D’autres adaptations ont été nécessaires quand j’ai été nommé surveillant de district. À l’époque, nous projetions le film Le bonheur de la société du Monde Nouveau, presque toujours en plein air, dans des lieux publics. Nous étions parfois embêtés par les insectes. Ils étaient attirés par la lumière du projecteur et se coinçaient à l’intérieur. Après, c’était toute une histoire pour nettoyer le projecteur ! Ces projections demandaient des efforts, mais c’était une vraie satisfaction de voir la belle réaction des assistants, qui prenaient conscience du caractère international de l’organisation de Jéhovah.

Des prêtres catholiques faisaient pression sur les autorités locales pour qu’elles ne nous accordent pas les autorisations nécessaires pour tenir les assemblées. Ou alors ils essayaient de couvrir la voix des orateurs en faisant sonner les cloches de leurs églises à chaque fois qu’un discours était prononcé à proximité. Mais cela n’a pas empêché l’œuvre de progresser, et ces régions comptent aujourd’hui de nombreux adorateurs de Jéhovah.

NOUVELLES AFFECTATIONS, NOUVELLES ADAPTATIONS

En 1959, j’ai reçu une lettre m’informant que j’étais appelé au Béthel. Cette forme de service m’a donné l’occasion d’apprendre encore de nombreuses choses. Au bout d’un certain temps, on m’a demandé d’effectuer des visites de zone, à l’étranger. Lors d’une de ces visites, j’ai rencontré Janet Dumond, missionnaire en Thaïlande. Nous nous sommes écrit quelque temps, puis nous nous sommes mariés. Cela fait 51 ans que nous avons la joie de servir Jéhovah ensemble.

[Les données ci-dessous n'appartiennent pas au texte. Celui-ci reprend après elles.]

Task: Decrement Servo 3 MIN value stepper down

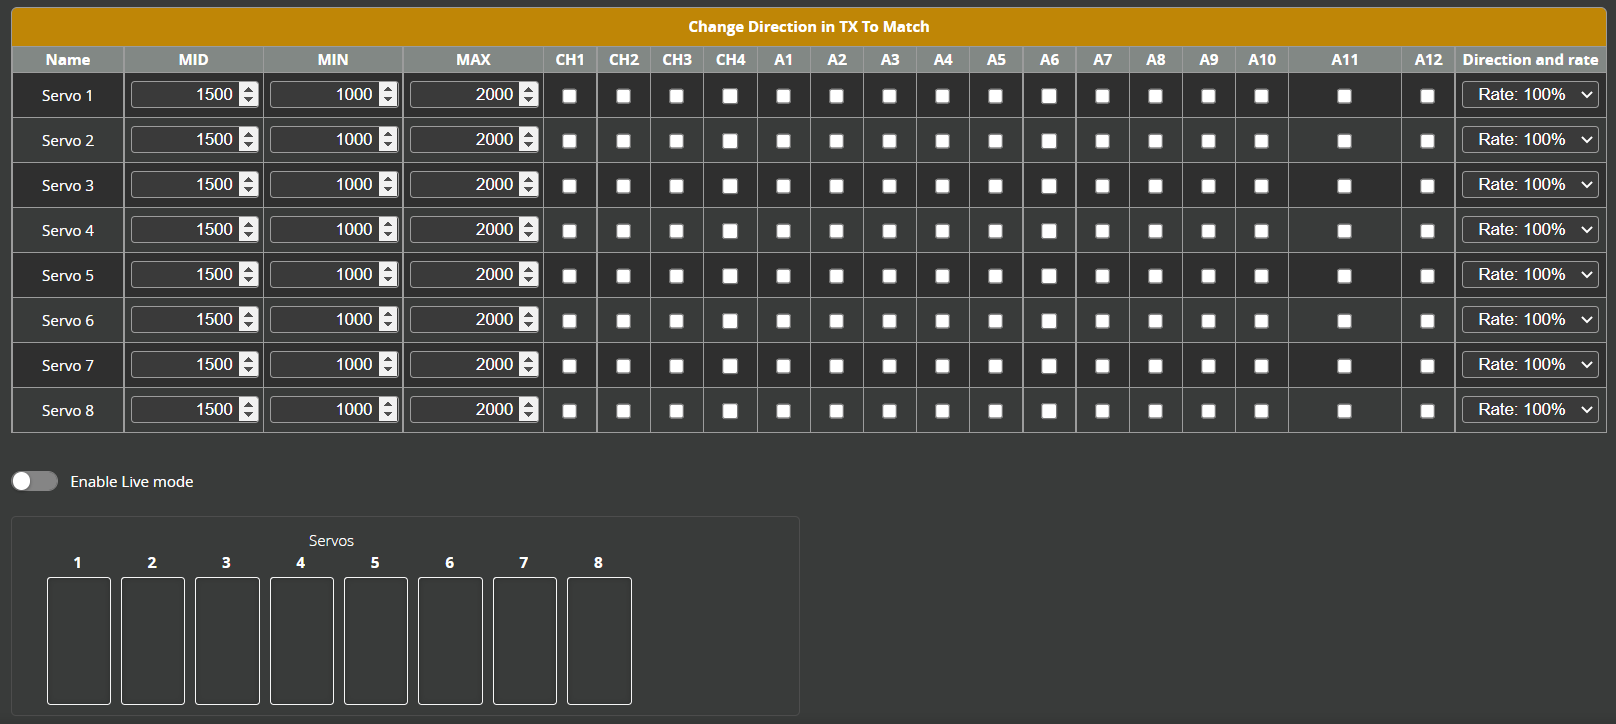Action: (388, 190)
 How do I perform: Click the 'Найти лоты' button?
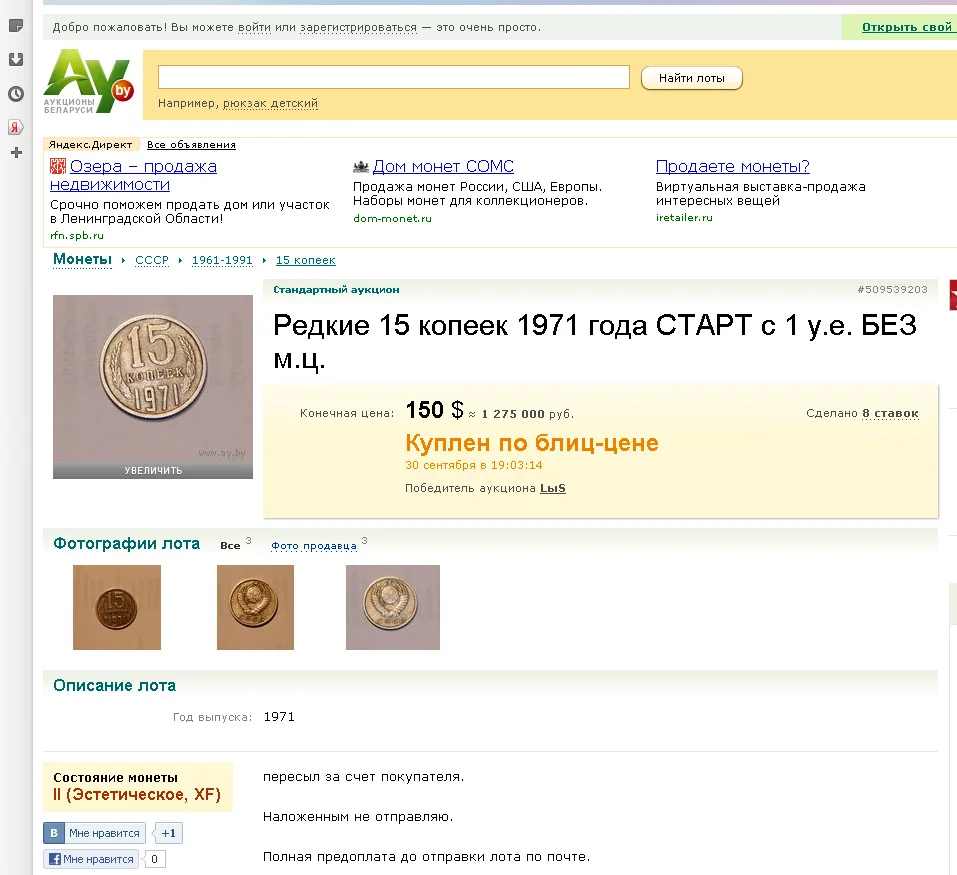[x=692, y=78]
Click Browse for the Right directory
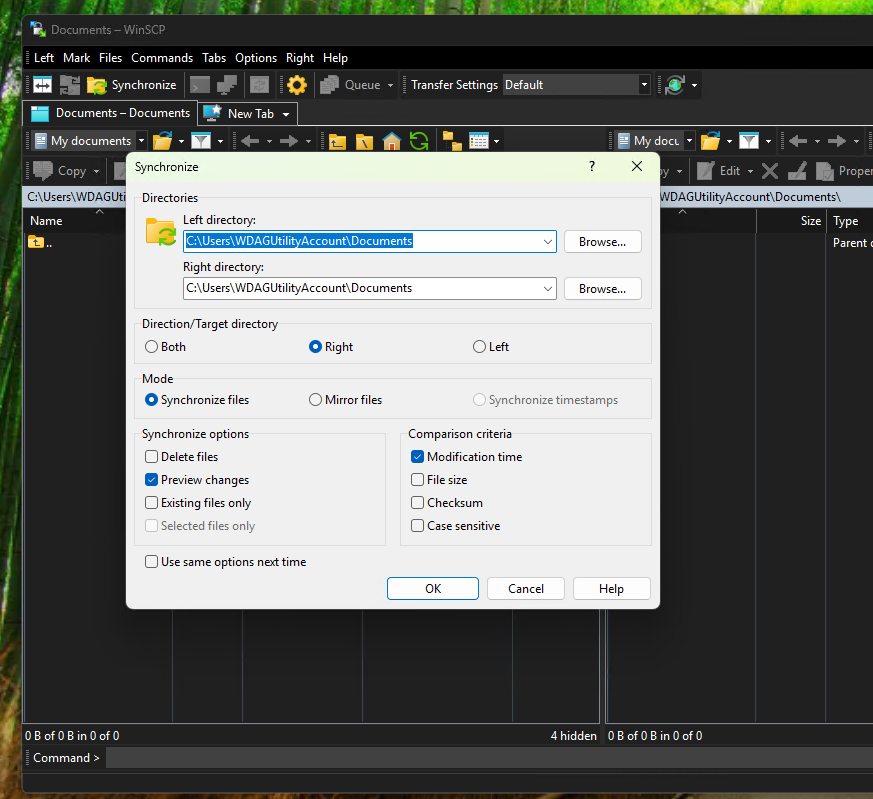 point(602,289)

Avec Janet, sur l’une des nombreuses îles des Philippines.

En tout, j’ai eu le plaisir d’effectuer des visites dans 33 pays. Je suis très heureux que mes premières affectations m’aient aidé à me préparer aux difficultés que j’allais rencontrer en côtoyant une telle diversité de personnes ! Ces visites ont élargi ma vision des choses et m’ont permis de comprendre à quel point l’amour de Jéhovah s’étend à des gens de toutes sortes (Actes 10:34, 35).

Nous nous efforçons de prêcher régulièrement.

JE CONTINUE DE M’ADAPTER...

Quel plaisir de nous dépenser aux côtés de nos frères des Philippines ! Ce pays compte aujourd’hui dix fois plus de proclamateurs que lorsque je suis arrivé. Janet et moi sommes toujours à la filiale des Philippines, à Quezon City. Même après plus de 60 ans passés dans cette affectation à l’étranger, j’ai toujours besoin de m’adapter à ce que Jéhovah demande. Les récents changements organisationnels exigent que nous restions souples dans notre service pour Dieu et pour nos frères.

L’augmentation du nombre de Témoins nous remplit de joie.

Nous nous sommes toujours efforcés d’accepter ce qui nous paraissait être la volonté de Jéhovah, et ce mode de vie nous a procuré une immense satisfaction. Nous nous sommes aussi efforcés de nous adapter à chaque situation nouvelle et de servir nos frères de notre mieux. Nous sommes déterminés à être, aussi longtemps que Jéhovah le voudra, « toutes choses pour des gens de toutes sortes » !

Nous travaillons toujours à la filiale des Philippines, à Quezon City.